Task brief – Copy verbatim the lines from the one containing "The height and" up to and including the one containing "coordinates (392, 126).".

Segment Start: Records shown

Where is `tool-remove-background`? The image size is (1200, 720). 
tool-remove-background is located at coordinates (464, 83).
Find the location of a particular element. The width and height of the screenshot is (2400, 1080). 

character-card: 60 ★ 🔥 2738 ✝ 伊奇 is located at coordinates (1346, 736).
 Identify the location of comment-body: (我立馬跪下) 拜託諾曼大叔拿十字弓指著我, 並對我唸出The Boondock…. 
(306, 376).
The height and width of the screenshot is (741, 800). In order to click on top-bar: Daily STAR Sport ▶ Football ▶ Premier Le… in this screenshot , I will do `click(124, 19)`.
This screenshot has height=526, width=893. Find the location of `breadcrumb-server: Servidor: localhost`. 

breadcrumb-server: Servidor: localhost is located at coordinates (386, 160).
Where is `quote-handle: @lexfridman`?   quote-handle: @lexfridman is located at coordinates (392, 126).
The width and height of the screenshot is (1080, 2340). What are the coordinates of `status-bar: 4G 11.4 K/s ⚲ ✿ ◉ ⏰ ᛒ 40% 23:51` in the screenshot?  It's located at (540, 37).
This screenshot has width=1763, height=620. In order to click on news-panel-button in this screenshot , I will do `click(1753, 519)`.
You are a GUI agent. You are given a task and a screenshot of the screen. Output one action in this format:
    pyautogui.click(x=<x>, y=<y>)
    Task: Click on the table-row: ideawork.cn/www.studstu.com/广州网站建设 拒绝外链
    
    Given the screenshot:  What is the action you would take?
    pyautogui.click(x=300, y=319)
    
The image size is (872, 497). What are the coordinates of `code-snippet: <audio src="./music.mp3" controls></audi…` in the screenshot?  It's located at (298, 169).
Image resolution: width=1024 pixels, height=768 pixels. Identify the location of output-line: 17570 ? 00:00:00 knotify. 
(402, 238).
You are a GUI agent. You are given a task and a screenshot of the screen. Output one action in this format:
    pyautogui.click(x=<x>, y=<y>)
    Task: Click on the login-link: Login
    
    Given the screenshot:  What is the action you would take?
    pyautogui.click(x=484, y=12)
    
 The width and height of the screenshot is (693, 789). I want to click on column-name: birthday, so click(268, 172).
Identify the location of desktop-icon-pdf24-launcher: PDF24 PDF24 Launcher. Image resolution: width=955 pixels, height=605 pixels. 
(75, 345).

Segment End: Records shown

Written response –
The height and width of the screenshot is (741, 800). In order to click on top-bar: Daily STAR Sport ▶ Football ▶ Premier Le… in this screenshot , I will do `click(124, 19)`.
This screenshot has height=526, width=893. Find the location of `breadcrumb-server: Servidor: localhost`. 

breadcrumb-server: Servidor: localhost is located at coordinates (386, 160).
Where is `quote-handle: @lexfridman`?   quote-handle: @lexfridman is located at coordinates (392, 126).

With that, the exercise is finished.